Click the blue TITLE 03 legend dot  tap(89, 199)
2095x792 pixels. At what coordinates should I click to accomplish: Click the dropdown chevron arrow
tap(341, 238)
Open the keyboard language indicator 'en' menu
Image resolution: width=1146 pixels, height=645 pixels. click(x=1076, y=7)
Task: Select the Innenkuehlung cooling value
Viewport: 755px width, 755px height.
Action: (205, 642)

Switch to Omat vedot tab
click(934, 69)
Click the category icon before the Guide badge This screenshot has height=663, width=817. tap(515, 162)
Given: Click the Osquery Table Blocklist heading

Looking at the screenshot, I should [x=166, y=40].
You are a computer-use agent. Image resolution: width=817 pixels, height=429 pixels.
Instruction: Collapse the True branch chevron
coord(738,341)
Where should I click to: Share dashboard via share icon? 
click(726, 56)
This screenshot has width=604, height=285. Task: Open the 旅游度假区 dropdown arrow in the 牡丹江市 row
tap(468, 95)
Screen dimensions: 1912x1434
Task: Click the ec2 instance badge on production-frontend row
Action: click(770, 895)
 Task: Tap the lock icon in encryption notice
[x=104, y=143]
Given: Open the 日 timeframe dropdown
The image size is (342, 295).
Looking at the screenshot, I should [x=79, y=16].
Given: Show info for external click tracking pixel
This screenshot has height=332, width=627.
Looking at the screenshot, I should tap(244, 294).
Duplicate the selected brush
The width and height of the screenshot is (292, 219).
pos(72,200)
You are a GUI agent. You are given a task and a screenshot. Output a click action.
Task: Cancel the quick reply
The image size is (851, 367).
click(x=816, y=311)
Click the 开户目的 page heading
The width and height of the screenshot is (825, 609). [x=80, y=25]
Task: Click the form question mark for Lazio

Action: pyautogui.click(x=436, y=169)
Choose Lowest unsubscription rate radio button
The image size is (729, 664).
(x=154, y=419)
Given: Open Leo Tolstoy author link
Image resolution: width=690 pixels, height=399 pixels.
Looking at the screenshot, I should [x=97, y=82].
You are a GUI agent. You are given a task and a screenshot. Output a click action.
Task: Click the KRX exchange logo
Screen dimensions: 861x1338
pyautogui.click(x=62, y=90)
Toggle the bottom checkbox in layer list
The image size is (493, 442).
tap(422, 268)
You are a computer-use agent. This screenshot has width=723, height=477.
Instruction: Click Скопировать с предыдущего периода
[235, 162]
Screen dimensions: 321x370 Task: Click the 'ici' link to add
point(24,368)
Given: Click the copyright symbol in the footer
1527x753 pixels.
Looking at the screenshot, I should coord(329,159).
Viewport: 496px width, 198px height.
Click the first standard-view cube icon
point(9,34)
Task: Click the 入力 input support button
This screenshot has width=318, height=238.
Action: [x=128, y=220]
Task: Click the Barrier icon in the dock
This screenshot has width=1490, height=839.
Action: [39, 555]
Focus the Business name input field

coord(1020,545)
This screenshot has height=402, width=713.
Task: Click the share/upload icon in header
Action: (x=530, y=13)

▶ Goal: How many lines in the items above contain the string "computer", matching case exactly? Reply with the number alone.

▶ Correct response: 2